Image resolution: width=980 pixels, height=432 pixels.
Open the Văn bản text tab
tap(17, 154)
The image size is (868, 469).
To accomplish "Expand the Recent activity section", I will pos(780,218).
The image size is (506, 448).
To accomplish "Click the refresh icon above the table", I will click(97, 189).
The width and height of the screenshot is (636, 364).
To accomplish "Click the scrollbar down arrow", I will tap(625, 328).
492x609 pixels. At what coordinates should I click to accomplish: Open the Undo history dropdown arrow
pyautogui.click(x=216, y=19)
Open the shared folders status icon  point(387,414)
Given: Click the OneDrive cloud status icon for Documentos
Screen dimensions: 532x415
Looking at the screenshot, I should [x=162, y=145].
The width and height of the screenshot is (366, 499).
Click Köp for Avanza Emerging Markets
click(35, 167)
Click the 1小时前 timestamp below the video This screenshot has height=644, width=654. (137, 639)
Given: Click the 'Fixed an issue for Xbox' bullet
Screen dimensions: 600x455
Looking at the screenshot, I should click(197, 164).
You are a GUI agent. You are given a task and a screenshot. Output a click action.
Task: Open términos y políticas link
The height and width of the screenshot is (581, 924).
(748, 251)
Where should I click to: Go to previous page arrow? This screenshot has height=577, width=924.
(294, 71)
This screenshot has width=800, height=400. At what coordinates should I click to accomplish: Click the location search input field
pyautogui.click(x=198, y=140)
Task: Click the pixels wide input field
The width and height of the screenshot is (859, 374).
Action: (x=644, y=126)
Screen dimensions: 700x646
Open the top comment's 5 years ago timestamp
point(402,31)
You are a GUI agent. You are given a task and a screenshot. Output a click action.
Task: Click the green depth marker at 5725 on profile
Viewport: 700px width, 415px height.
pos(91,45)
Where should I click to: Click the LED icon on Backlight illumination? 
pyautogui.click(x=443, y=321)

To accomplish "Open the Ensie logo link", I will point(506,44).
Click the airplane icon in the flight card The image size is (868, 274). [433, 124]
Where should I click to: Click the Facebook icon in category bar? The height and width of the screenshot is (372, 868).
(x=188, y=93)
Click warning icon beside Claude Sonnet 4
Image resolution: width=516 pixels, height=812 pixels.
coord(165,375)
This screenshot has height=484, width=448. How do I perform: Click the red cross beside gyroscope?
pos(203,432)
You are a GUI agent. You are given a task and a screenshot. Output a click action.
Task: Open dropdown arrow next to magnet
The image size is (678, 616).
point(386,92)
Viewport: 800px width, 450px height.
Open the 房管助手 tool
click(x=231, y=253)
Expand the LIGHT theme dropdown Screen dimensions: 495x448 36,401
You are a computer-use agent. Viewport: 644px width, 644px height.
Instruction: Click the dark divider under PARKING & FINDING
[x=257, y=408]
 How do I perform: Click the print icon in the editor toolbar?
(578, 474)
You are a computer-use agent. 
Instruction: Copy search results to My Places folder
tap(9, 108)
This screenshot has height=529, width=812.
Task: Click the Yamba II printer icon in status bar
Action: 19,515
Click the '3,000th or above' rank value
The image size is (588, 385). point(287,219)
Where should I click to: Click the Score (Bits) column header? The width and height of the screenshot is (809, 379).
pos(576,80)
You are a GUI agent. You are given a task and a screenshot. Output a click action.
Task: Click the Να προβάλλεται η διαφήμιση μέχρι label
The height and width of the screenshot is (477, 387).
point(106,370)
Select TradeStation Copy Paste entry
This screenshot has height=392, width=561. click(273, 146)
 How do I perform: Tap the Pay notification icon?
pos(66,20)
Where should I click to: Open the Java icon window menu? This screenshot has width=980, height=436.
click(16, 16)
================================
WHAT IS EXPECTED: Retype the listing above word for word.

SOLUTION:
Image resolution: width=980 pixels, height=432 pixels.
Open the Văn bản text tab
tap(17, 154)
The image size is (868, 469).
To accomplish "Expand the Recent activity section", I will pos(780,218).
The image size is (506, 448).
To accomplish "Click the refresh icon above the table", I will click(97, 189).
The width and height of the screenshot is (636, 364).
To accomplish "Click the scrollbar down arrow", I will tap(625, 328).
492x609 pixels. At what coordinates should I click to accomplish: Open the Undo history dropdown arrow
pyautogui.click(x=216, y=19)
Open the shared folders status icon  point(387,414)
Given: Click the OneDrive cloud status icon for Documentos
Screen dimensions: 532x415
Looking at the screenshot, I should [x=162, y=145].
The width and height of the screenshot is (366, 499).
Click Köp for Avanza Emerging Markets
click(35, 167)
Click the 1小时前 timestamp below the video This screenshot has height=644, width=654. (137, 639)
Given: Click the 'Fixed an issue for Xbox' bullet
Screen dimensions: 600x455
Looking at the screenshot, I should click(197, 164).
You are a GUI agent. You are given a task and a screenshot. Output a click action.
Task: Open términos y políticas link
The height and width of the screenshot is (581, 924).
(748, 251)
Where should I click to: Go to previous page arrow? This screenshot has height=577, width=924.
(294, 71)
This screenshot has width=800, height=400. At what coordinates should I click to accomplish: Click the location search input field
pyautogui.click(x=198, y=140)
Task: Click the pixels wide input field
The width and height of the screenshot is (859, 374).
Action: (x=644, y=126)
Screen dimensions: 700x646
Open the top comment's 5 years ago timestamp
point(402,31)
You are a GUI agent. You are given a task and a screenshot. Output a click action.
Task: Click the green depth marker at 5725 on profile
Viewport: 700px width, 415px height.
pos(91,45)
Where should I click to: Click the LED icon on Backlight illumination? 
pyautogui.click(x=443, y=321)

To accomplish "Open the Ensie logo link", I will point(506,44).
Click the airplane icon in the flight card The image size is (868, 274). [433, 124]
Where should I click to: Click the Facebook icon in category bar? The height and width of the screenshot is (372, 868).
(x=188, y=93)
Click warning icon beside Claude Sonnet 4
Image resolution: width=516 pixels, height=812 pixels.
coord(165,375)
This screenshot has height=484, width=448. How do I perform: Click the red cross beside gyroscope?
pos(203,432)
You are a GUI agent. You are given a task and a screenshot. Output a click action.
Task: Open dropdown arrow next to magnet
The image size is (678, 616).
point(386,92)
Viewport: 800px width, 450px height.
Open the 房管助手 tool
click(x=231, y=253)
Expand the LIGHT theme dropdown Screen dimensions: 495x448 36,401
You are a computer-use agent. Viewport: 644px width, 644px height.
Instruction: Click the dark divider under PARKING & FINDING
[x=257, y=408]
 How do I perform: Click the print icon in the editor toolbar?
(578, 474)
You are a computer-use agent. 
Instruction: Copy search results to My Places folder
tap(9, 108)
This screenshot has height=529, width=812.
Task: Click the Yamba II printer icon in status bar
Action: 19,515
Click the '3,000th or above' rank value
The image size is (588, 385). point(287,219)
Where should I click to: Click the Score (Bits) column header? The width and height of the screenshot is (809, 379).
pos(576,80)
You are a GUI agent. You are given a task and a screenshot. Output a click action.
Task: Click the Να προβάλλεται η διαφήμιση μέχρι label
The height and width of the screenshot is (477, 387).
point(106,370)
Select TradeStation Copy Paste entry
This screenshot has height=392, width=561. click(273, 146)
 How do I perform: Tap the Pay notification icon?
pos(66,20)
Where should I click to: Open the Java icon window menu? This screenshot has width=980, height=436.
click(16, 16)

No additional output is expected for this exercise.